TEXT PASSAGE -
Subscription Model Content

If you are like me, you subscribe to all sorts of things these days. Heightened during COVID-19, the urge to get people to pay a small, recurring charge for their entertainment, technology or damn near anything these days has become the way of the world. The subscription model is excellent for business as it gives a level of predictability to incoming income that might not normally be there and that is very good for the bottom line, projections and more. The problem is: consumers are growing very weary of all the “death by a 1,000 cuts” charges on their credit card and they are revolting.

For the first time, Netflix recently announced that they had 200,000 people drop their service. Nobody ever drops Netflix, do they? I guess now they do. The stock price dropped 35 percent, nearly overnight. Billionaire investors bailed on the company because what they liked was the predictability of the income. Perhaps that party is over? 99 percent of their subscriber base doesn’t seem to think so, but they are now trying to find ways, for the first time, to crack down on password sharing as well as to offer a lower-cost, ad-based model. Those are BIG changes.

EXERCISE -
Decide whether each statement agrees with the passage on subscription models. For each, answer yes or no and quote the deciding words from the passage.
1. Netflix's stock price fell 35 percent nearly overnight.
2. The subscription model makes a business's incoming income less predictable.
3. Netflix is looking to offer a cheaper plan that includes ads.

(Collected data)
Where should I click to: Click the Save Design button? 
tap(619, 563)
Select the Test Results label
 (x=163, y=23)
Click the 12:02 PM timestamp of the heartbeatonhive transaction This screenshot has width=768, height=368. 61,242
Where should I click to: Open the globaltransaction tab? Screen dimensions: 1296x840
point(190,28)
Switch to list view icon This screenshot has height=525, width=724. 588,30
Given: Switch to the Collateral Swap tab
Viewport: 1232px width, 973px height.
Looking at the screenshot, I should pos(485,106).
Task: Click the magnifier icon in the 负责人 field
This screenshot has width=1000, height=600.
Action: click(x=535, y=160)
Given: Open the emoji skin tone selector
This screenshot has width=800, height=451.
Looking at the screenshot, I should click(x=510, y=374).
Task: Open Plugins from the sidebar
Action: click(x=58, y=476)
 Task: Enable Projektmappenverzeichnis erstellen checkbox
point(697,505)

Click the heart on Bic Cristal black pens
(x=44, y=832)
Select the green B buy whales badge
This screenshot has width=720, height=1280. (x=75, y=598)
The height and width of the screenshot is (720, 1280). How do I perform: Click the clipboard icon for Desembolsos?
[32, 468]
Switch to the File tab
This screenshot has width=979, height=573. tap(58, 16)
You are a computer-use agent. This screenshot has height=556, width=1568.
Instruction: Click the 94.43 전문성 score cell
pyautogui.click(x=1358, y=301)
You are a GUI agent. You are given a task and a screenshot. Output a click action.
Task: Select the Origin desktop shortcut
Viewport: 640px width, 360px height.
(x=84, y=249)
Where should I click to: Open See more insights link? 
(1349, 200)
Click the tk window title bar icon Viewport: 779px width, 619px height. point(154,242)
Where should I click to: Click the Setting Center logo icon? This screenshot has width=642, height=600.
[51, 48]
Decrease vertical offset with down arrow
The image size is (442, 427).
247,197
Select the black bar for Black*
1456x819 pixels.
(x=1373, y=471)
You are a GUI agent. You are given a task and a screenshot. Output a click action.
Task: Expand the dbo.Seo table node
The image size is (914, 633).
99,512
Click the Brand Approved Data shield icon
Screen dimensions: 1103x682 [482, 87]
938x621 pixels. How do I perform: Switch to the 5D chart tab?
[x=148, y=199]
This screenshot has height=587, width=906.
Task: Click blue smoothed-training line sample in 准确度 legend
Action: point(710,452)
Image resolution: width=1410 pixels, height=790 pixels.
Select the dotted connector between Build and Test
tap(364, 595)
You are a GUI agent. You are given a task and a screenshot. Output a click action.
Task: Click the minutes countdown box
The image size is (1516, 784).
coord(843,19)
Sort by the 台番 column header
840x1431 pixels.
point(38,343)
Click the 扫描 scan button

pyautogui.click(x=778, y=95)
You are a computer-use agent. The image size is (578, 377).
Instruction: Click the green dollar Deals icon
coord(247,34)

EXERCISE SOLUTION -
1. Yes: "The stock price dropped 35 percent, nearly overnight."
2. No: "it gives a level of predictability to incoming income that might not normally be there"
3. Yes: "to offer a lower-cost, ad-based model"